夜深くにゲームに没頭しているとき、ふと静寂を破る「ブォーッ」という音に現実に引き戻された経験はないでしょうか。 高画質なゲームを楽しむ代償として、私たちはこれまでゲーム機の排熱ファンの音を「仕方がないもの」として受け入れてきました。特にPS5のようなハイパワーマシンにおいて、熱処理と静音性の両立は永遠の課題とも言えます。
しかし、欧州で密かに流通し始めた新型PS5 Slim(モデル番号:CFI-2116)が、その常識を覆そうとしています。「小型化=熱がこもってうるさくなる」という私たちの直感的な予測を裏切り、どうやらこの新型は「驚くほど静か」らしいのです。
今回は、海外のハードウェア改造者によって明らかになった騒音テストの結果をもとに、サイレント修正が施された新型PS5 Slimの実力と、なぜ静音化に成功したのか、そのメカニズムについて深掘りしていきます。

38デシベルの衝撃:数値が証明する静けさ
「静かになった」と言葉で言うのは簡単ですが、具体的にどれくらい変わったのか。

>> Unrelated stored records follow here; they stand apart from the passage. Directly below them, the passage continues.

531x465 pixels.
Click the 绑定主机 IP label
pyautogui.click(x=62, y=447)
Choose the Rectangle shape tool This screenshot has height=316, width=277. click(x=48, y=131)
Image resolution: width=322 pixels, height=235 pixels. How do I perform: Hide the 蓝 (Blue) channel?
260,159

ポーランドのハードウェアモッダーであるmodyfikator89氏が行った検証データが、非常に興味深い事実を物語っています。
彼が欧州版の新型PS5 Slim(CFI-2116)を5時間にわたり稼働させ、本体からわずか30cmという至近距離で騒音を測定したところ、以下のような結果が出ました。
- 最低騒音レベル:34.7dB
- 最大負荷時:38.2dB
日常生活において、40dBは「図書館の静けさ」や「静かな住宅地の昼」に例えられます。最大負荷をかけてもその基準を下回るということは、ゲームのBGMや効果音が流れている状態では、ファンの回転音を耳で捉えることすら難しいレベルと言えるでしょう。
特に注目すべきは、これが「防音室」でのテスト結果ではなく、実環境に近い形で行われたテストである点です。1メートルも離れれば、ファンの音はほぼ無音に近い状態になるという報告は、没入感を何よりも大切にするゲーマーにとって朗報です。

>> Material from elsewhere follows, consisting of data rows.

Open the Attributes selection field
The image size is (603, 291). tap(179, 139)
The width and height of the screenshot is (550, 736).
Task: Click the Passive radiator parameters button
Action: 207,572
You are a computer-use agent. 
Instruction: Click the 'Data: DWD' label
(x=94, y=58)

SONY DID IT: The PS5 Slim (CFI-2116) is a SILENT MACHINE. 🤯
— modyfikatorcasper (@Modyfikator89) December 3, 2025
I tested the noise level in a sound-isolated service room for 5 hours straight (Vertical & Horizontal).
The Key Data (30cm):
📉 QUIETEST State: 34.7dB
📈 MAX Noise Under Load: 38.2 dB
This sustained performance after 5… pic.twitter.com/pEVl23FaOa
なぜ静かになったのか?PS5 Proから継承された技術
通常、筐体が小さくなればなるほどエアフロー(空気の通り道)は制限され、冷却ファンを高速で回す必要が出てくるため、騒音は増す傾向にあります。では、なぜ新型Slimは逆の結果を出せたのでしょうか。
その秘密は、内部構造の目に見えない「変化」にあります。 分解調査によると、新型モデルにはPS5 Proの開発で培われたノウハウが投入されているようです。
- ファンの形状変更 採用されているファン自体が変更され、より少ない回転数で効率的に風を送れるようになっています。
- ヒートシンクと冷却構成の刷新 熱を逃がすための金属パーツ(ヒートシンク)の形状が見直され、放熱効率が向上しています。これにより、ファンが必死になって回る頻度が減りました。
- 液体金属のリスク低減 冷却効率の向上は、PS5シリーズで懸念されていた液体金属の漏れリスクを減らす副次的な効果も期待されています。
「Pro」という上位機種を作る過程で得た技術を、普及機である「Slim」に惜しみなくフィードバックする。このメーカーの戦略が、静音化という形で結実しているのです。

縦置き派に朗報?設置方法と「コイル鳴き」の謎
今回の検証で個人的に最も面白いと感じたのは、「本体を縦置きにすると、騒音レベルがさらに低くなる」という発見です。 一般的に回転体を持つ機器は、横置きの方が安定して静かになることが多いのですが、新型Slimに関してはエアフローの設計上、縦置きの方が効率よく熱を逃がせるのかもしれません。これは設置スペースに悩む日本の住宅事情には嬉しい誤算です。
一方で、懸念点も残ります。いわゆる「コイル鳴き(高周波ノイズ)」についてです。 ファンが静かになると、今度は逆に電子部品が発する「キーン」という微細な音が気になり始めることがあります。
今回のテストではそこまでの詳細な検証はされていませんが、電源ユニット周りの振動周波数は人によって聞こえ方が異なるため、ここは実機で確認するしかない「未知の領域」として残されています。
また、この欧州モデルはストレージ容量が若干縮小されているという情報もあり、静音性とのトレードオフが発生している可能性も頭に入れておく必要があります。